Just wanted to make sure the Alpha community was informed.
Jay
*************************************************************************************************************************
Brett (Mandrill Support)
Aug 25, 10:41 AM
Hi Jay,
Thanks for reaching out! Unfortunately, it looks as though ATT blocked our entire IP range last week - this isn't related to your delivery, specifically, nor to your Dedicated IP. Our Delivery and Compliance teams have been working with ATT since Wednesday - it seems as though this block was never intended, and ATT initially indicated that this would be removed over the weekend, but we're unfortunately still seeing rejected emails.
We have an open dialogue with ATT and are working to get this block removed as soon as possible, but in the meantime we're receiving the following response when attempting to deliver emails to any ATT-affiliated domains (att.net, bellsouth.net, sbcglobal.net, etc):
521 xxx.xxx.xxx.xxx blocked by ldap:ou=rblmx,dc=att,dc=net Error - Blocked for abuse. Contact [email protected].
As for the "Delivered" status - Whenever we send an email, we immediately mark it as "Delivered" in the Outbound Activity page. However, when you check on the status of this Delivery by clicking "Delivered," we will show no smtp events until we receive a response from the recipient server (and index that response, which normally can take several minutes).
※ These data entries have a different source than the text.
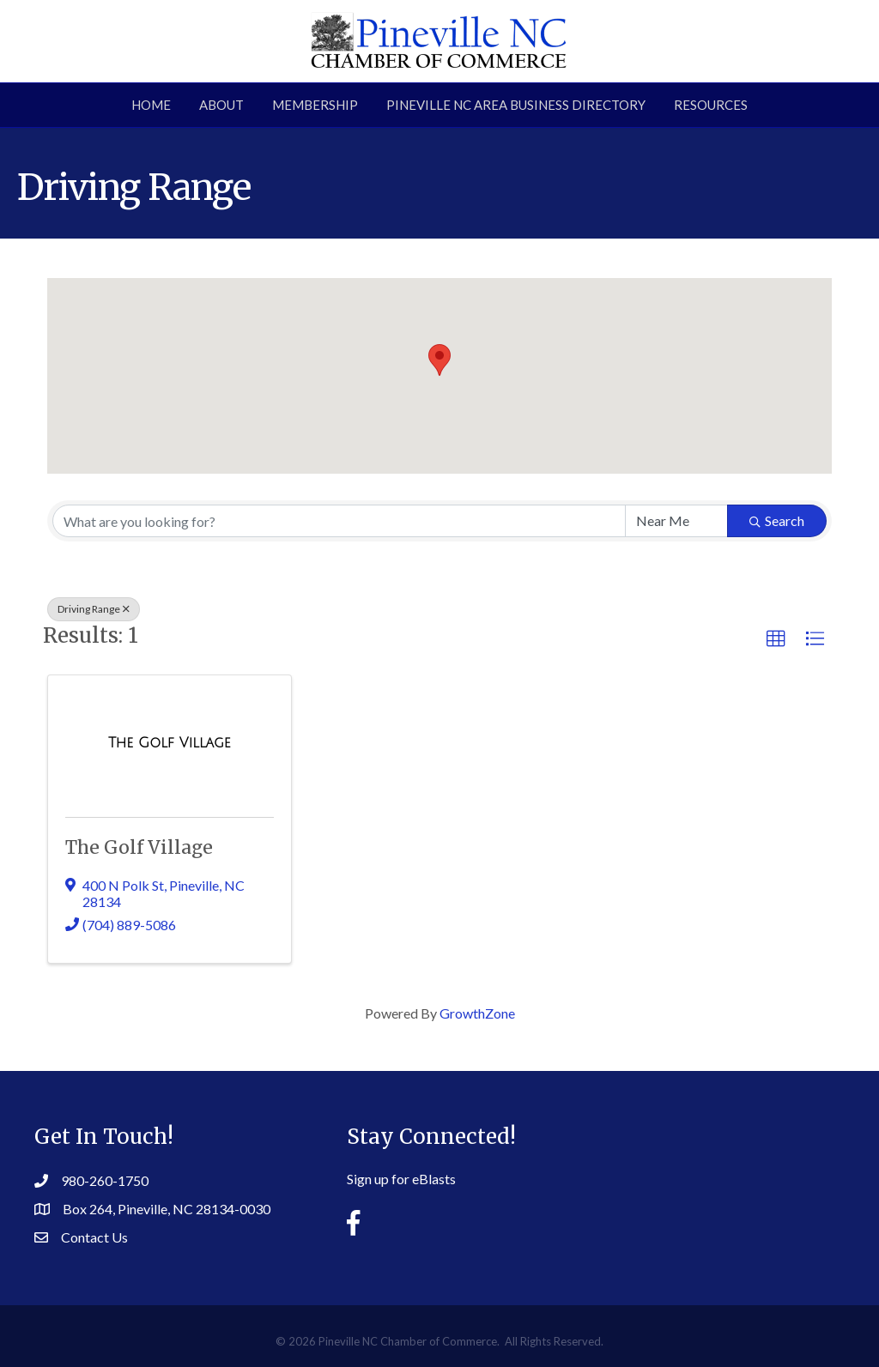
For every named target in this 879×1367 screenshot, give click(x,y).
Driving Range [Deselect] (94, 608)
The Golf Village (139, 847)
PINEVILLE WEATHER (721, 1169)
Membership (315, 104)
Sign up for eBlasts (401, 1178)
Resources (711, 104)
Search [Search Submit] (776, 520)
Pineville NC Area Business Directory (516, 104)
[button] (439, 360)
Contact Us (94, 1237)
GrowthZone (477, 1013)
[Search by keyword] (339, 521)
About (221, 104)
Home (151, 104)
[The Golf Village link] (169, 743)
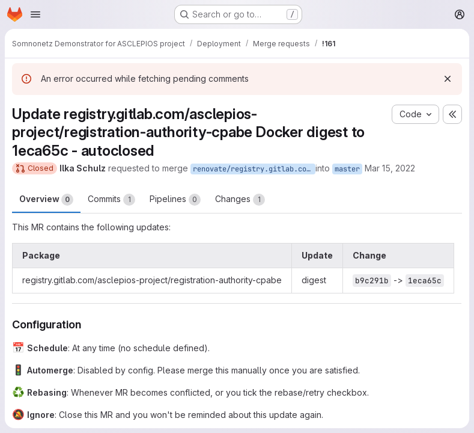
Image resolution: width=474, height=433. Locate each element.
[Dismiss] (447, 79)
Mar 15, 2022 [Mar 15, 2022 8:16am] (390, 168)
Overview (46, 200)
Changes (240, 200)
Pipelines (175, 200)
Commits (111, 200)
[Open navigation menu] (35, 14)
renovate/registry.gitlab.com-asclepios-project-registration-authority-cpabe (254, 169)
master (347, 169)
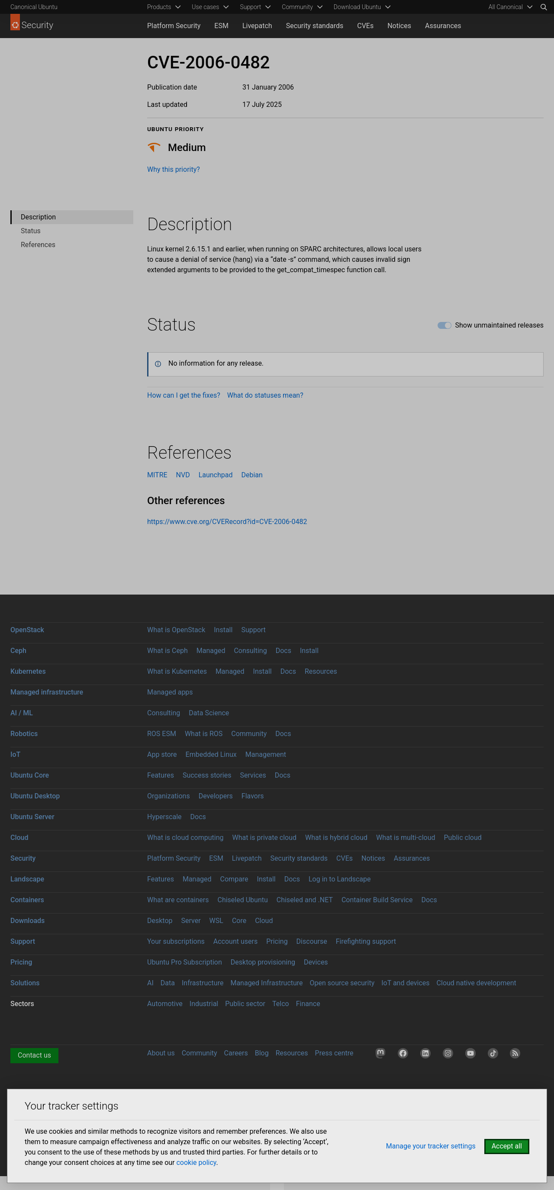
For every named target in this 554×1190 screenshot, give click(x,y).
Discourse (311, 941)
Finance (308, 1004)
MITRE (157, 475)
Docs (283, 650)
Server (191, 921)
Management (265, 754)
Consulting (250, 650)
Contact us (34, 1055)
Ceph (18, 650)
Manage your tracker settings (431, 1146)
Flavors (253, 796)
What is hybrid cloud (336, 837)
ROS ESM (161, 734)
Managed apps (170, 692)
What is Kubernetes (177, 671)
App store (162, 754)
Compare (234, 879)
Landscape (27, 879)
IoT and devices (405, 983)
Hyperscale (164, 817)
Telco (280, 1004)
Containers (27, 900)
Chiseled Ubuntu (242, 900)
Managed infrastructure (46, 692)
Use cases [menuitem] (205, 6)
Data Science (209, 713)
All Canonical (506, 6)
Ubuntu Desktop (35, 796)
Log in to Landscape (340, 879)
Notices (399, 26)
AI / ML (21, 713)
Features (160, 775)
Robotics (24, 734)
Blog (262, 1053)
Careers (236, 1053)
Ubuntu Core (29, 775)
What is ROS (203, 734)
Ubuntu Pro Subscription (184, 962)
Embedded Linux (211, 754)
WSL (216, 921)
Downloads (27, 921)
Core (239, 921)
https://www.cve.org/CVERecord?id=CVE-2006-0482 (227, 522)
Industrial (204, 1004)
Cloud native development (476, 983)
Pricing (277, 941)
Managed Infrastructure (266, 983)
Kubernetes (28, 671)
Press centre (334, 1053)
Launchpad (216, 475)
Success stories (207, 775)
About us (161, 1053)
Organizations (168, 796)
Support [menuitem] (250, 6)
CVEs (365, 26)
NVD (183, 475)
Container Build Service (377, 900)
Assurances (443, 26)
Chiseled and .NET (305, 900)
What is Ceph (167, 650)
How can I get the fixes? (183, 395)
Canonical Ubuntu (34, 6)
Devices (316, 962)
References (38, 245)
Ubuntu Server (32, 817)
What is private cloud (264, 837)
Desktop (160, 921)
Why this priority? (173, 169)
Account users (235, 941)
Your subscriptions (176, 941)
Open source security (342, 983)
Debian (251, 475)
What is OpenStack (176, 630)
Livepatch (257, 26)
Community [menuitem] (297, 6)
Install (223, 630)
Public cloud (462, 837)
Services (253, 775)
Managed (210, 650)
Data (168, 983)
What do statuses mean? (265, 395)
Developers (216, 796)
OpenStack (27, 630)
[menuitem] (509, 7)
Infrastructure (202, 983)
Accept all (507, 1146)
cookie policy (196, 1162)
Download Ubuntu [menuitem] (357, 6)
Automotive (165, 1004)
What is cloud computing (185, 837)
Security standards (315, 26)
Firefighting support (366, 941)
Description (38, 217)
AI (150, 983)
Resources (321, 671)
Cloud (19, 837)
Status (31, 231)
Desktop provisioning (263, 962)
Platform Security (173, 26)
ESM (221, 26)
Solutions (24, 983)
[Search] (544, 7)
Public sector (245, 1004)
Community (249, 734)
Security (22, 858)
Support (253, 630)
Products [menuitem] (159, 6)
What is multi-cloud (405, 837)
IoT (15, 754)
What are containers (178, 900)
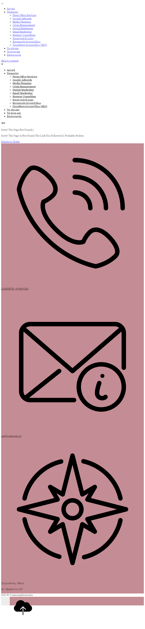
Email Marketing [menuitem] (22, 31)
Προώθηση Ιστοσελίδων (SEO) (30, 106)
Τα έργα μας (14, 113)
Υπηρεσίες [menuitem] (12, 12)
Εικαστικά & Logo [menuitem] (23, 38)
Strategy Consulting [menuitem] (24, 35)
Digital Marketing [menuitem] (23, 28)
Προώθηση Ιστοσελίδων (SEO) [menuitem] (30, 45)
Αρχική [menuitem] (11, 8)
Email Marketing (23, 93)
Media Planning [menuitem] (22, 22)
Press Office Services (25, 76)
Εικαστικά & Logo (23, 100)
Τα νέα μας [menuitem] (13, 48)
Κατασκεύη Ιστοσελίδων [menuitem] (27, 41)
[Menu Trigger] (2, 3)
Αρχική (11, 70)
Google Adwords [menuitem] (22, 18)
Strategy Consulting (24, 96)
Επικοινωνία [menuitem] (14, 55)
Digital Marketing (23, 90)
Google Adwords (22, 80)
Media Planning (22, 83)
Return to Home (10, 141)
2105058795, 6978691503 (14, 289)
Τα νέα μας (13, 109)
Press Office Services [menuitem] (24, 15)
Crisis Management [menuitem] (24, 25)
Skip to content (10, 61)
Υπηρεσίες (13, 73)
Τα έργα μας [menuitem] (13, 51)
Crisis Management (24, 86)
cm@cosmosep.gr (11, 436)
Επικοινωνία (14, 116)
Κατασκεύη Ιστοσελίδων (27, 103)
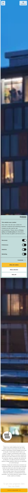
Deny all (14, 274)
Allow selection (14, 269)
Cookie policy (12, 231)
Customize (20, 260)
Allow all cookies (14, 264)
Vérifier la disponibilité (14, 490)
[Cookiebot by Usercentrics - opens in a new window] (20, 217)
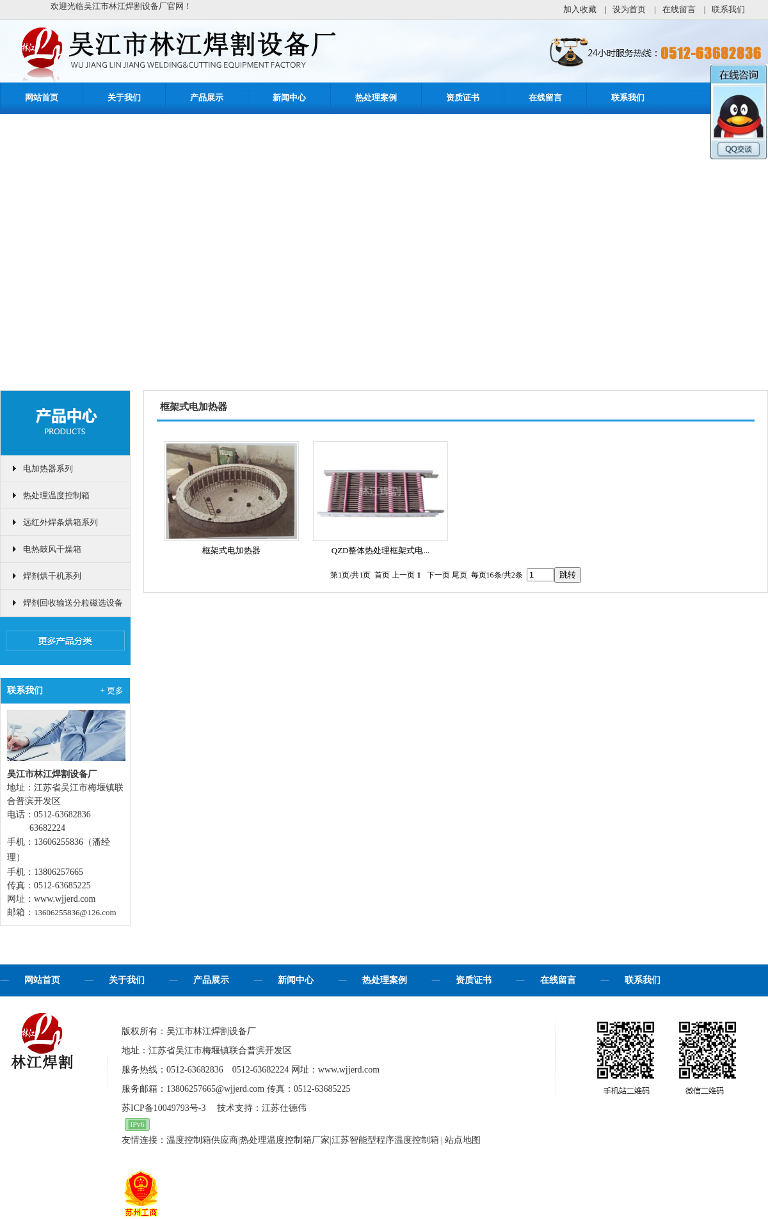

Once this happens, you'll be able to see the exact message that we received, as well as the time stamp and the IP addresses of the sending and receiving server.
In general, our systems will process any Bounce Message and then report it to you in "Outbound Activity". However, our current bounce processor will occasionally come across a non-standard response (such as the one above) that it's unable to properly parse. In this case, our system will fail to acknowledge that message as a bounce, and will instead report "no smtp events" when you check on the status of that email. We're testing an upgraded bounce processor which should help to alleviate this issue.